### Data
- Opening Delimiter -

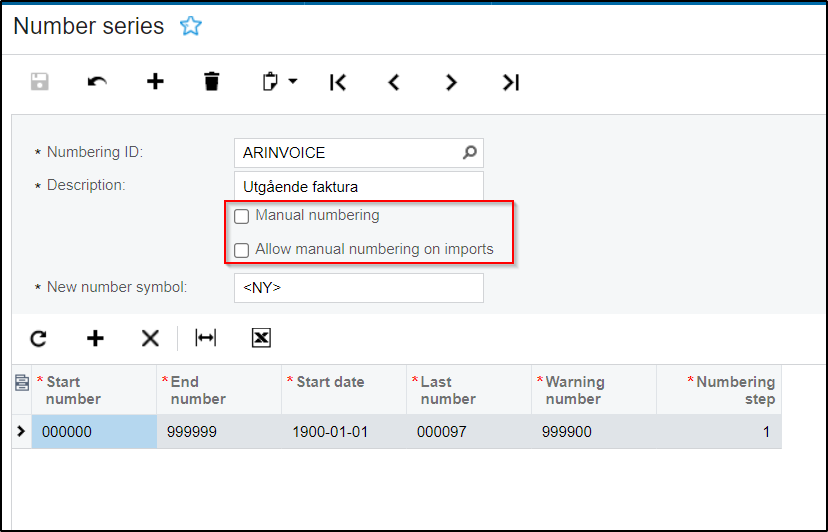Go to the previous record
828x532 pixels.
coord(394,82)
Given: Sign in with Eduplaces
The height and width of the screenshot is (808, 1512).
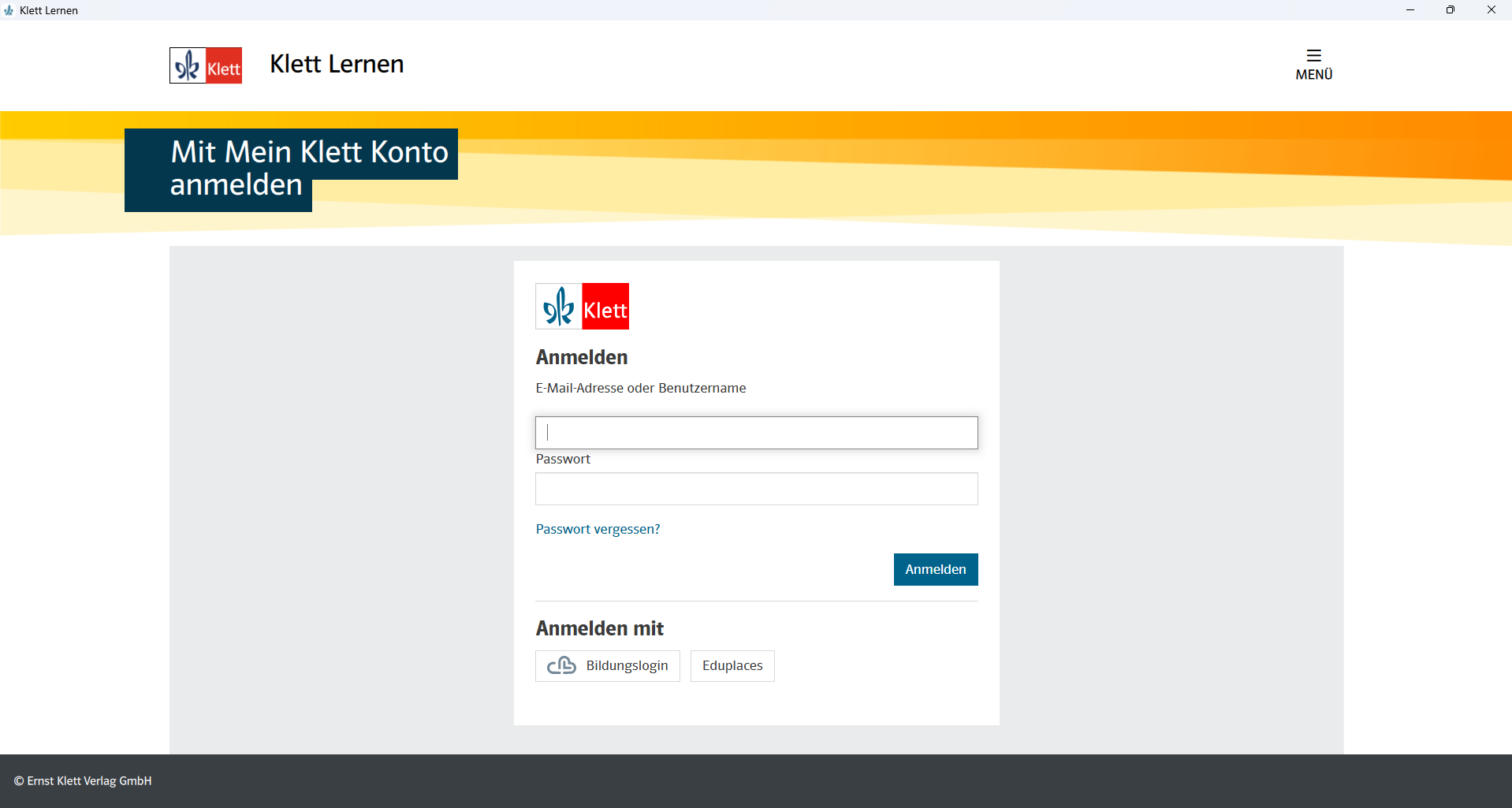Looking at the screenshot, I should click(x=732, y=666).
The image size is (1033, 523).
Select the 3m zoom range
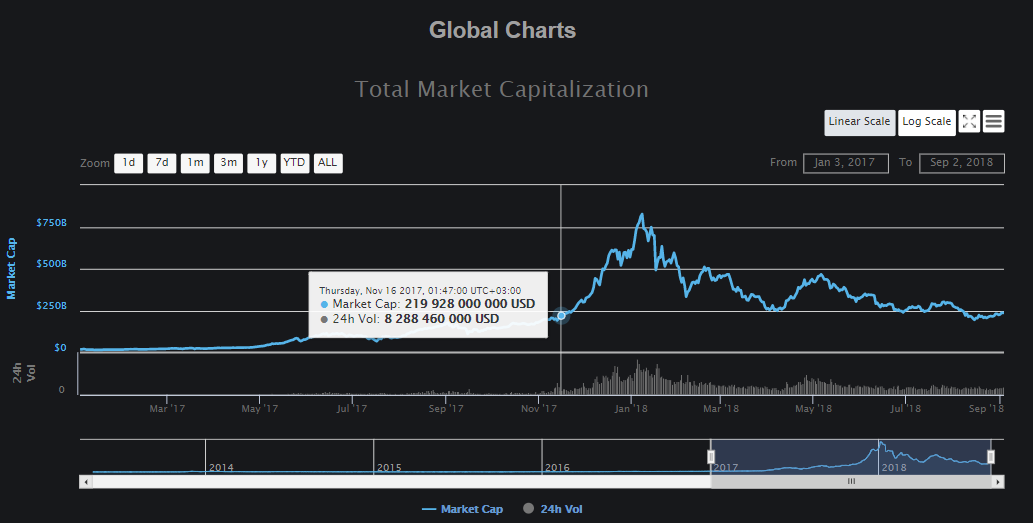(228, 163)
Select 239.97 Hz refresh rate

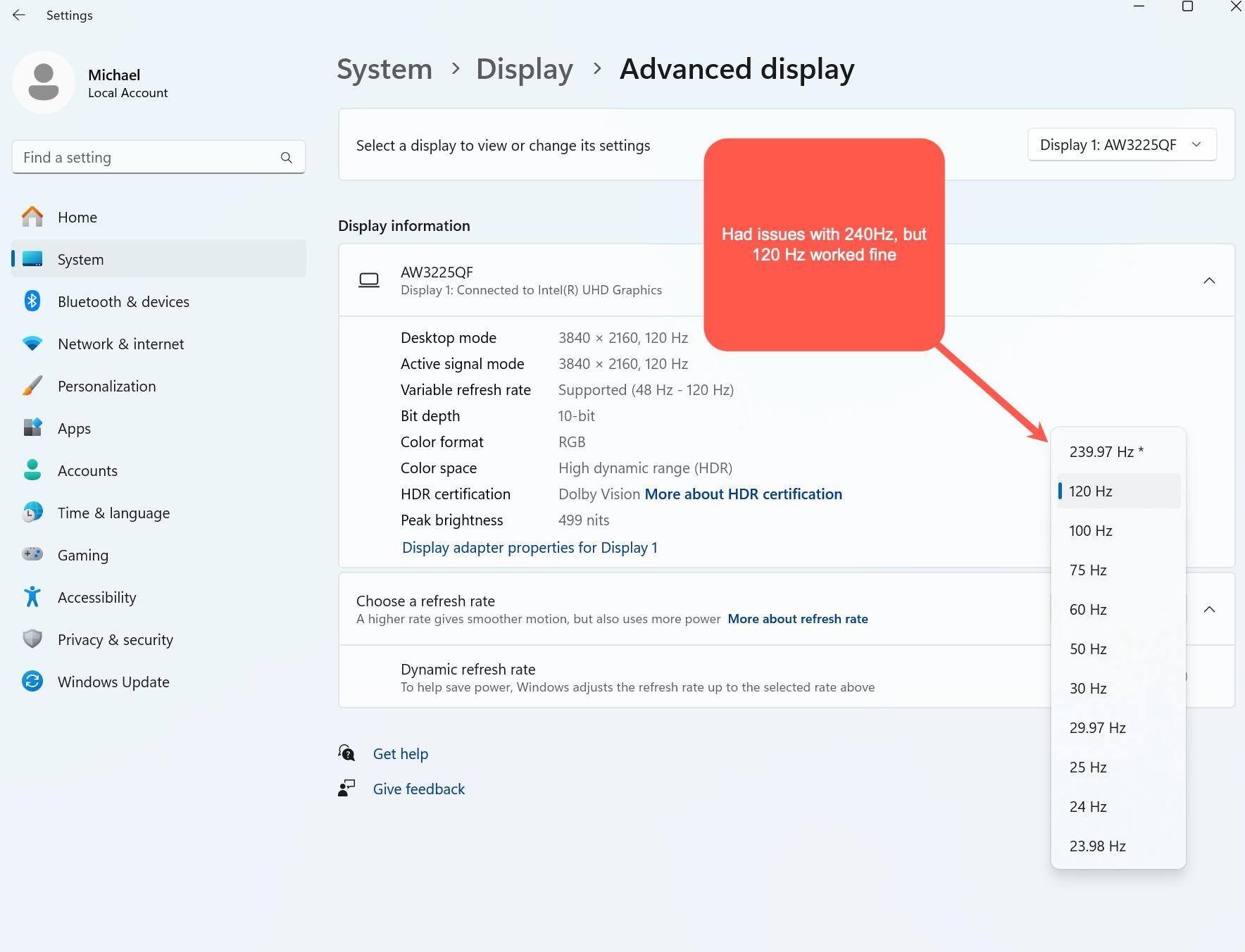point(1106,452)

- Closing Delimiter -

Please reproduce the lines exactly from the one containing "Given: Sign in with Eduplaces" through the last line of the data above, and keep the pictures out.

### Your solution
Given: Sign in with Eduplaces
The height and width of the screenshot is (808, 1512).
Looking at the screenshot, I should click(x=732, y=666).
The image size is (1033, 523).
Select the 3m zoom range
(228, 163)
Select 239.97 Hz refresh rate

point(1106,452)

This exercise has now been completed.